Tembec Open to Quotas: CEO

Eastern Canadian lumber producer Tembec’s chief executive James Lopez said in an interview with Canadian Press Thursday before Tembec’s annual meeting it is open to quotas on exports to the United States, in a break from the positions of some Canadian rivals and the Quebec government.

Lopez said he agrees that Canadian lumber should be exempt from restrictions because provincial systems are now market-based, and he’s advocating for a compromise to secure a new agreement. Lopez is willing to accept limits on access in the belief that increasing home construction will ultimately result in higher lumber shipments and the supply of BC lumber is falling.
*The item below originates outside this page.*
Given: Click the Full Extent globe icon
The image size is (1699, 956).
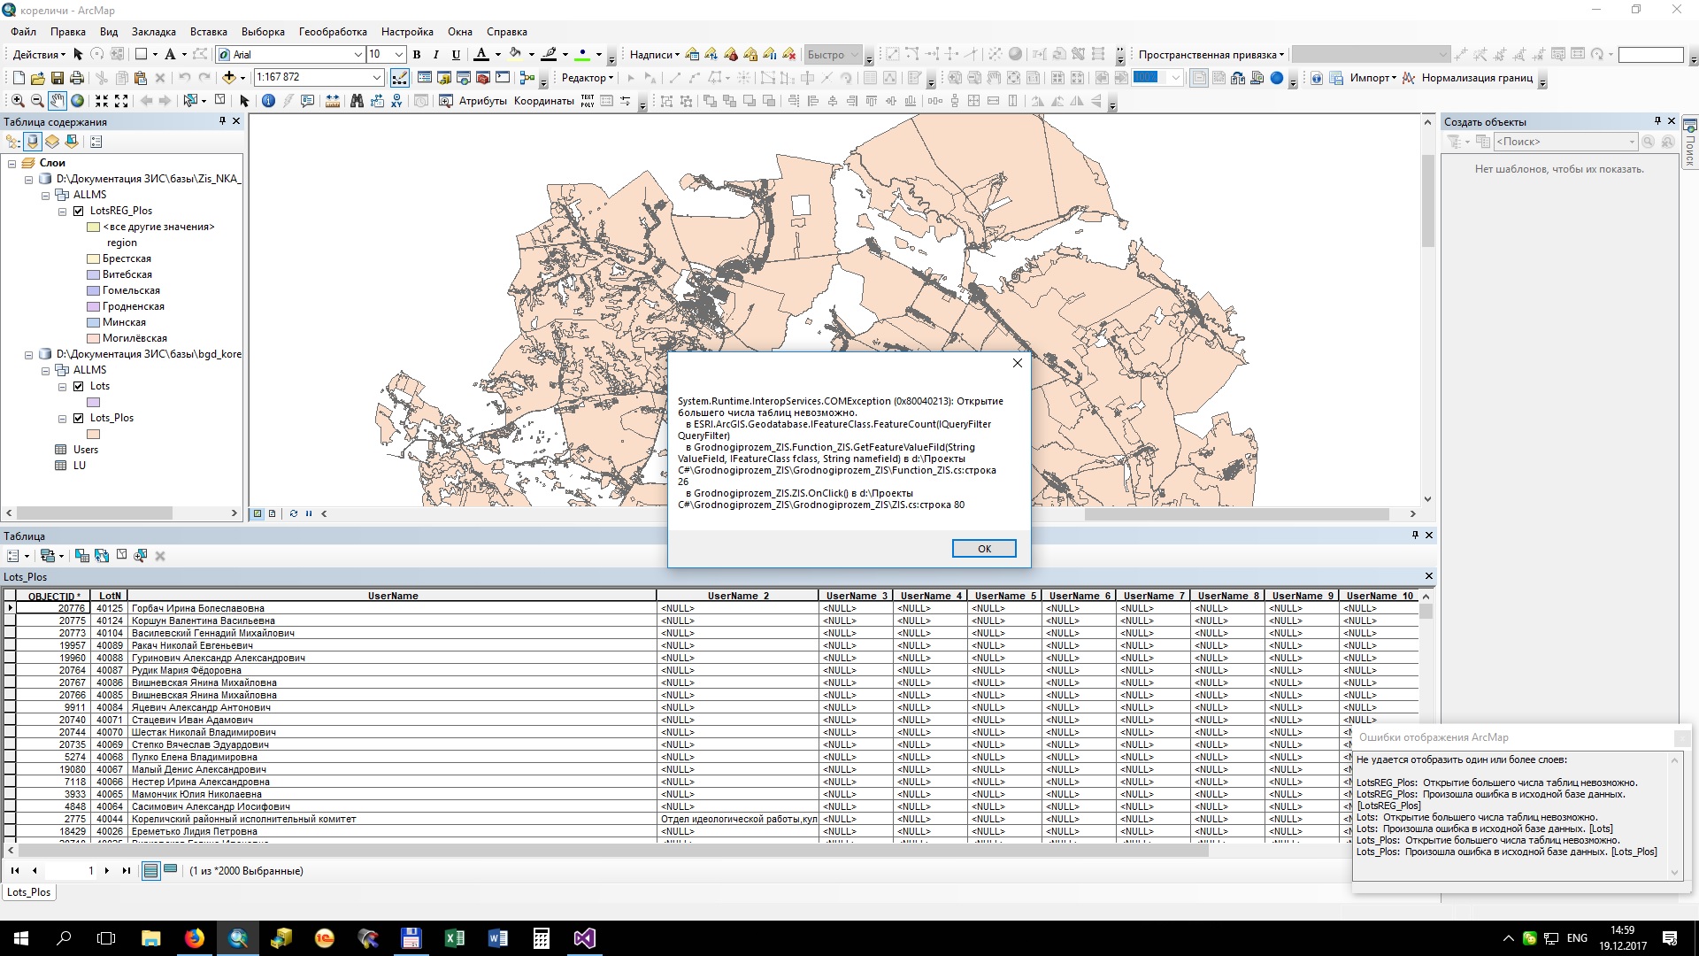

He said Canada’s proposal for a quota in the range of 31 per cent — which is far higher than the original US proposal of 22 per cent — will likely win the day.

If the number is too low, Lopez says Quebec-based Tembec may not be able to sell all of its output or sell it profitably.

For it’s part, Resolute Forest Products has been very vocal, together with the Quebec government, as pro free trade with no quotas or duties. Montreal-based Resolute said producers in Quebec and Ontario pay market prices and should have access to free trade with the US.

Elsewhere, the BC Lumber Trade Council says it prefers free trade but could accept a flexible system that adjusts to market conditions instead of a hard quota. The BC Lumber Trade Council has said the claims levelled by the US lumber lobby are based on unsubstantiated arguments that were previously rejected by independent NAFTA panels.